When I say that I’ve changed lives, I don’t know how to prove it to you. You have to talk to the people who have been through it. But I know that consistently I can transform people and I’m not sure if any of them have feet, because I’ve never seen them above the navel. So don’t tell me that remote work can’t work. You figure it out. But the problem, I think, is because the benefits accrue to somebody else. They accrue to the worker instead of to the corporation. And that’s why there’s not the same kind of pressure to figure it out.

Jim (27:40.103)
Mm-hmm.

Chris W (27:53.437)
But I honestly believe that when you’re attached to a fixed way of working, that is to say, I think it was to Jim’s suggestion, it’s on us to take the model and say, splat, here, try it. Here’s the first principles of it, and there’s 12 of them. Try it. See how it works for you. You say, oh, this Agile thing, it doesn’t work. We got to do daily standups. That’s not going to work. Okay. What if your standups once a week? Would somebody die? Probably not. Would that make the problem better?

Yeah, it would help. Okay, let’s do that. We don’t seem to have an appetite for doing that. Everyone wants to know what’s the rule. Give me the rule. What’s the rule? What makes me a good employee versus a bad employee? What gets me my raise on my 360 review at the end of the year and what doesn’t? They want answers, specific answers. But it’s not baking, it’s cooking. Big difference.

Jim (28:27.131)
Yeah.

Jim (28:44.931)
Yeah.

Sander (28:45.318)
Wouldn’t you say that if we let people off the hook right away and by not doing it by the book, I say, indeed you do, you don’t do your daily scrum every single day, but do it every other day, it opens the door for other elements to not be done as well, because we didn’t have to do the daily scrum every day, right? So why do the other things by the book or why apply the rules there?

Chris W (29:10.213)
Easy answer because one way or the other, the results are the proof. So if you start off saying these are the basic recommendations, here’s your basic scrum. And so you start by doing standups every day and people are like, this is too much or this is too little. You’ll know. How will you know if you don’t meet your sprint goal? If you don’t feel like you delivered as much value as you could? If you promise some expectations and you didn’t meet them, it’s like, well, why didn’t we meet them? Well, we spent way too much time.
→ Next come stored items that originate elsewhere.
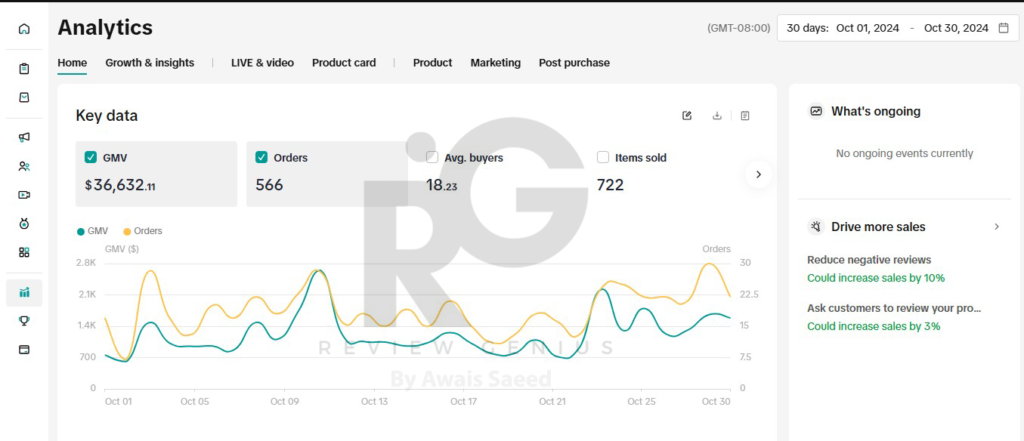Click the download icon in Key data
Viewport: 1024px width, 441px height.
click(x=717, y=116)
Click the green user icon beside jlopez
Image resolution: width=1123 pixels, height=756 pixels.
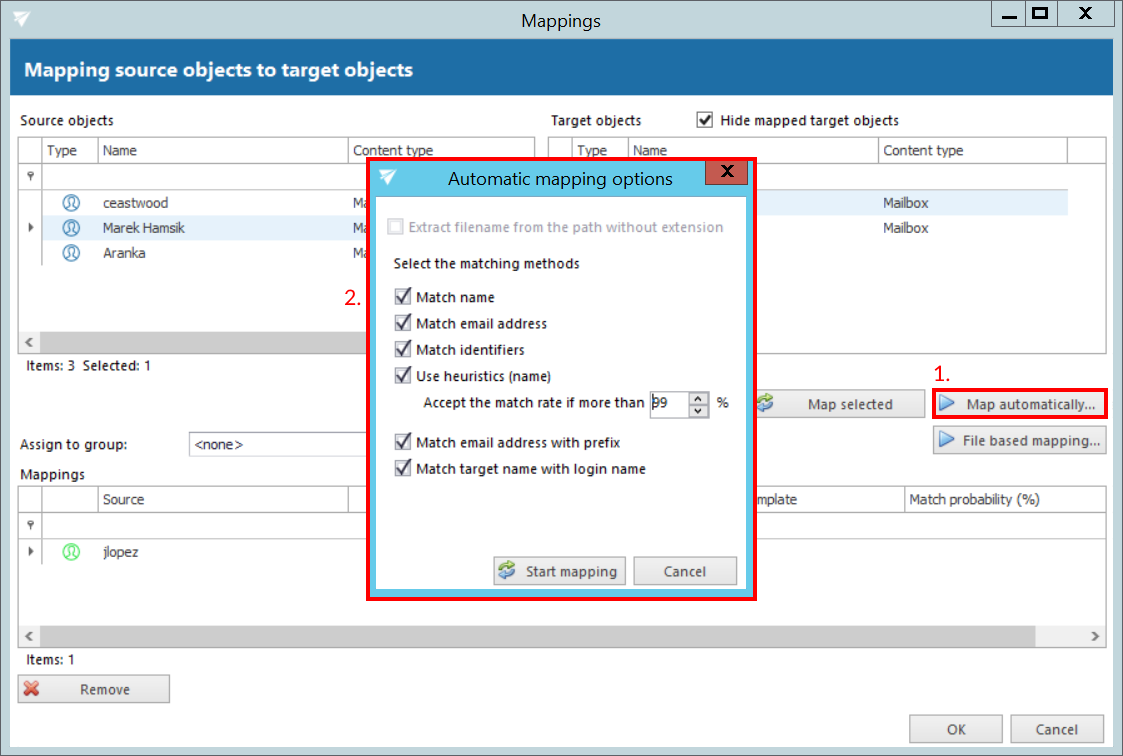[71, 551]
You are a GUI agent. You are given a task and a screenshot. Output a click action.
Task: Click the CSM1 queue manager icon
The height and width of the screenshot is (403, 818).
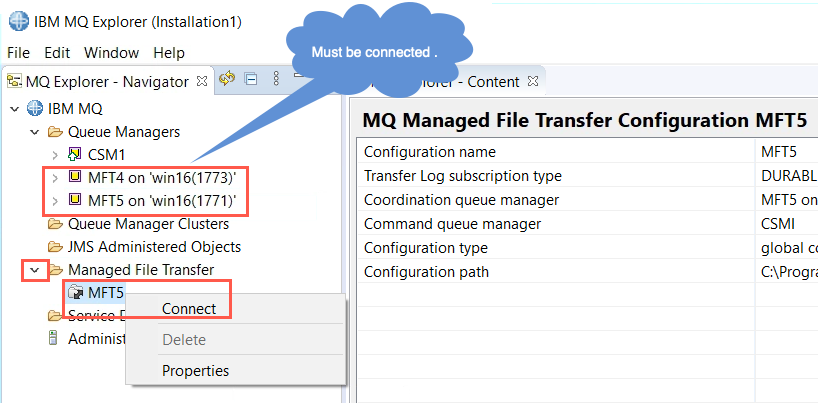[75, 155]
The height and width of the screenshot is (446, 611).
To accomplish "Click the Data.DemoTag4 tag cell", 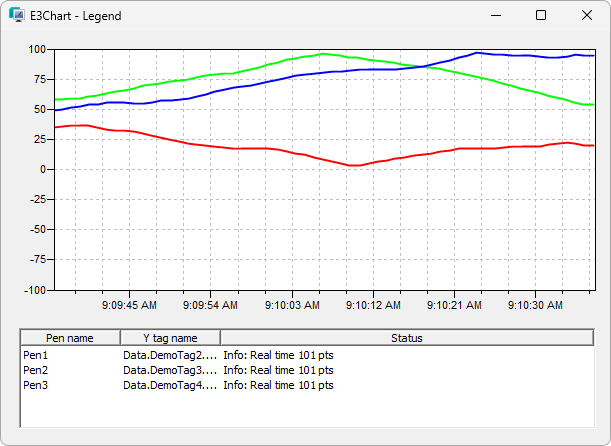I will coord(170,385).
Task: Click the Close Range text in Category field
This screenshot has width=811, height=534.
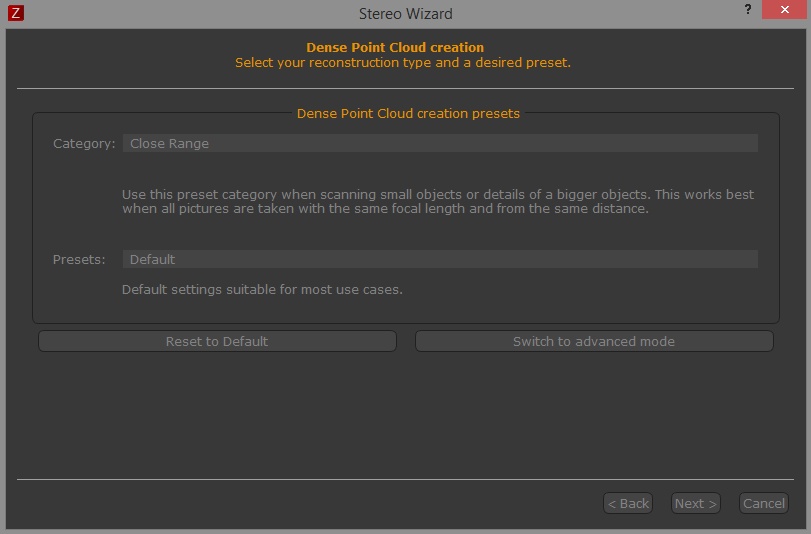Action: pos(169,143)
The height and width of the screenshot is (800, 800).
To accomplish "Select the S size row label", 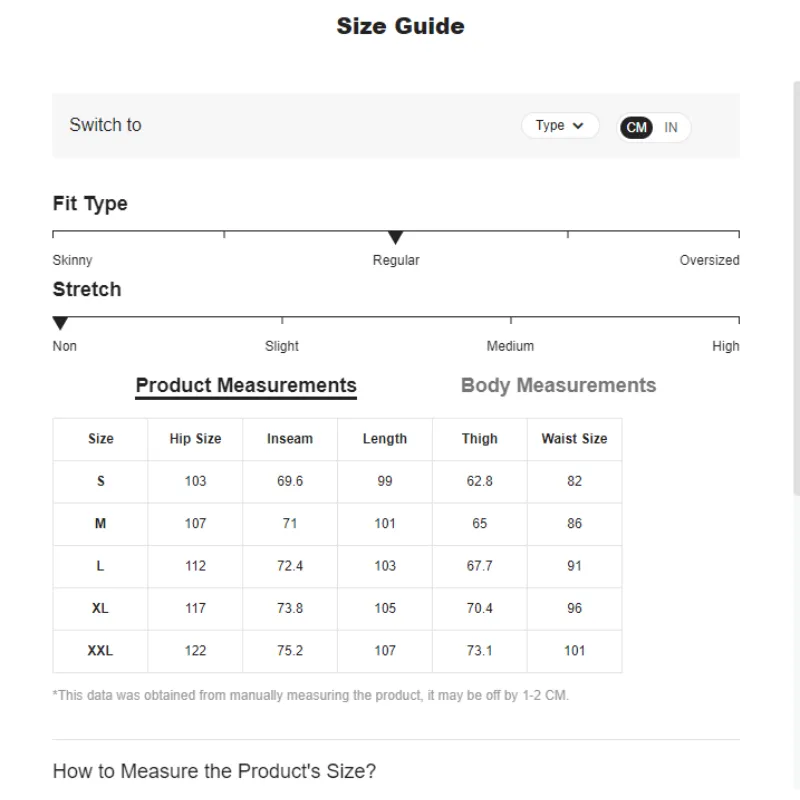I will [100, 481].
in standups, or we didn’t do standup enough. So we had no clear visibility into progress. We’re not using a scrum board properly. You know, we put one big pasty on the board saying in two weeks, I’ll finish my module. Maybe we should decompose that so we can track a little bit more precisely along the way. You’ll find out by when your variations, and again, you should only test one thing at a time if you’re going to make changes, but you make a change, you should be able to see does this impact the outcome.
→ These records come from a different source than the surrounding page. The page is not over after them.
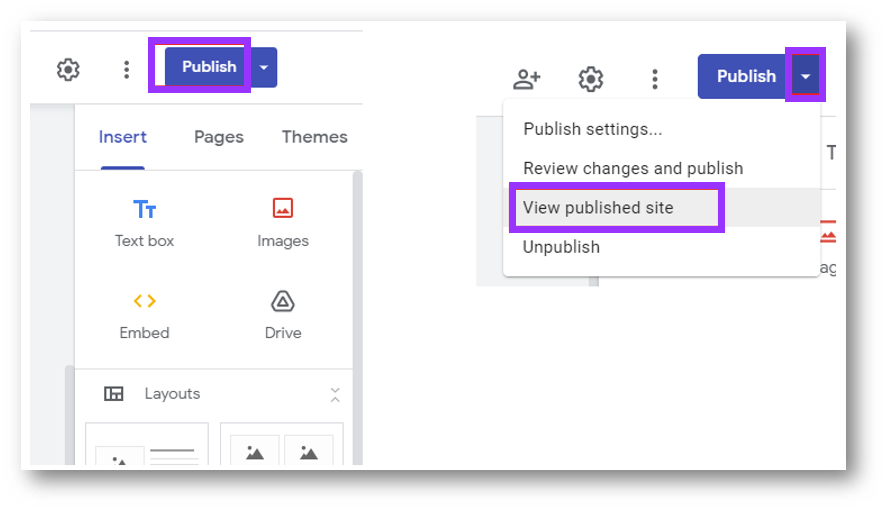Insert a Text box element
Screen dimensions: 888x512
click(x=144, y=222)
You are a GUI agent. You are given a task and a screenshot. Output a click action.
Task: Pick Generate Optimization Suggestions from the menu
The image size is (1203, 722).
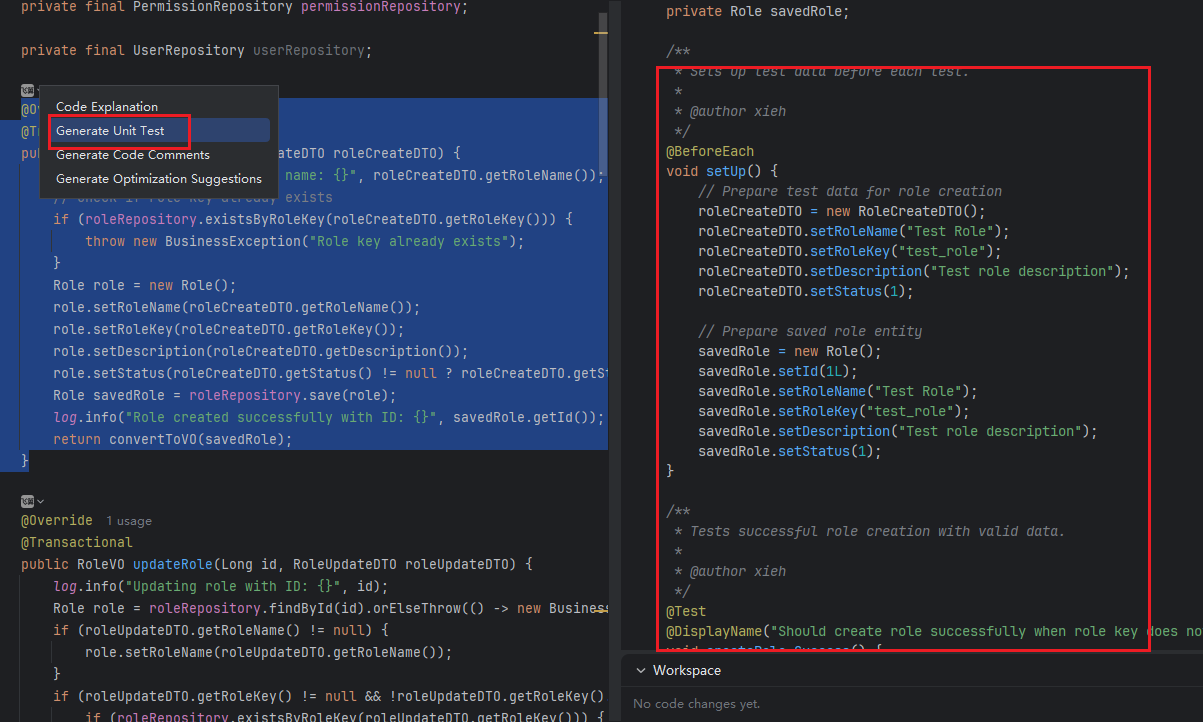(158, 179)
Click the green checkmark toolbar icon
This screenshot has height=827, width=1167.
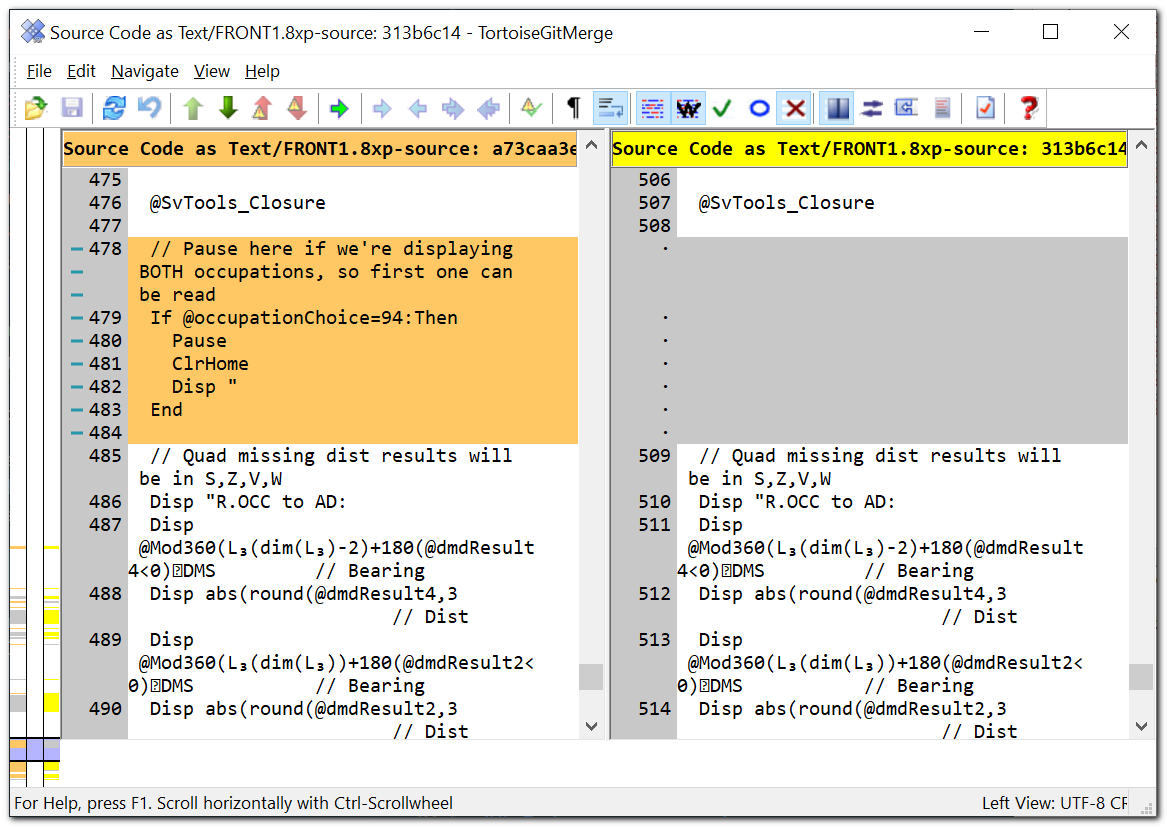722,108
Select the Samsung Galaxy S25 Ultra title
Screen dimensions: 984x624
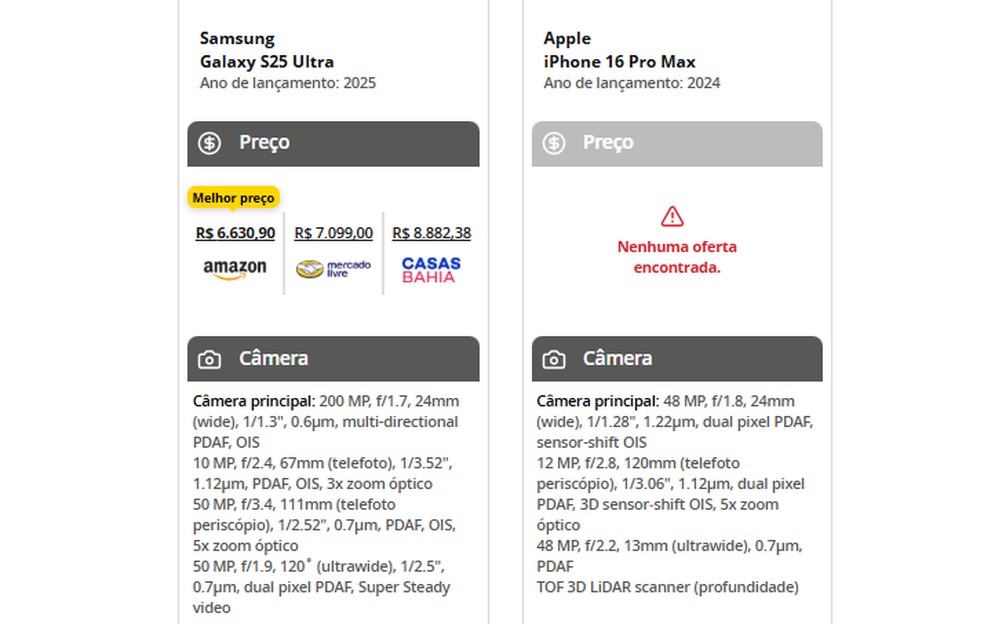click(266, 50)
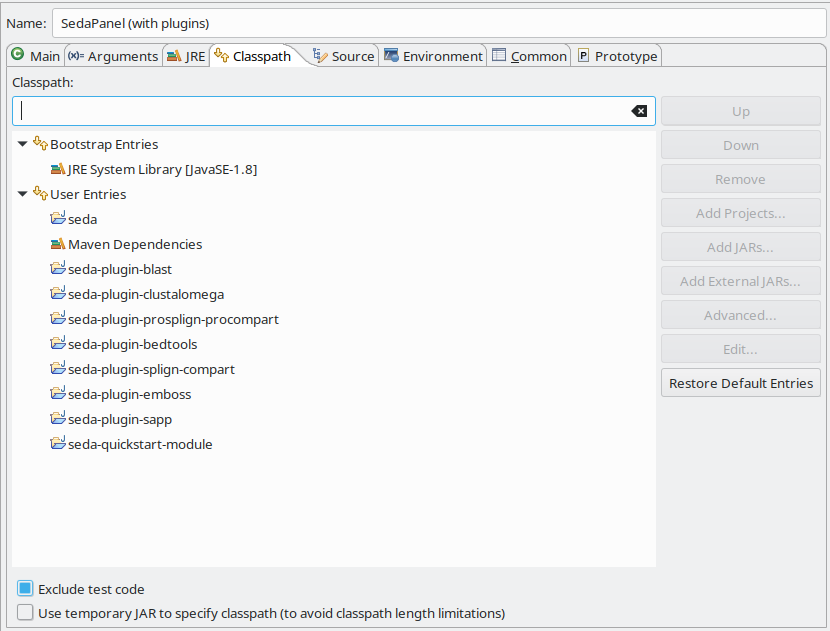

So it’s not about letting people off the hook. It’s about finding what works for them. Not in terms of, hey, are you comfortable because there’s less meetings now? That’s not a measure of success. The measure of success is, do we meet the sprint goal? Do we have delighted customers? Do we increase revenue? Do we increase loyalty? Does that make sense?

Jim (30:27.839)
So if I connect the original topic back to kind of where the thread that we’ve pulled, which is simplicity is based partially on feedback. Lack of feedback could be an organizational problem. And organizational problems speak to the culture. And people like us are really there to create organizational change and cultural change. Is that a fair summation of where we got?

are ready.

Chris W (30:58.365)
That’s one thread. The other thread that I’d love to expose if I could is that simplicity is hard. Bruce Lee said both at once that simplicity is the pinnacle of cultivation. But at the same time, simplicity is hard to do. And so until you address the human factors of why simplicity is hard to do, we’re attributing simplicity as some kind of fault of either the developer mindset, the corporate mindset, or the…

Jim (31:00.109)
Right.

Chris W (31:27.581)
the process itself. None of those things are really fair. It’s in human nature to complicate things. Why would that be? Number one, we’re not comfortable with the uncertainty of not knowing if we’re delivering the right thing. You’ve already expressed that one. I don’t know what to build. I want to please you. So I’m going to build all of them. I’m going to burn myself out in the process, create a ton of waste in the process, waste a lot of money. So that’s a bad way to go.

Chris W (31:56.261)
simplicity is so difficult is that maybe it’s related, that nobody wants to be the one who puts the signature on the decision that sinks the boat. So nobody wants to be accountable for choosing something, trading off, picking this over that, prioritizing this over that. If they’re not sure that it’s going to delight the customer or, you know, basically we’re afraid of failure, aren’t we? The other thing is something that Sonder mentioned at the end, at the beginning rather, which is that by default we crave…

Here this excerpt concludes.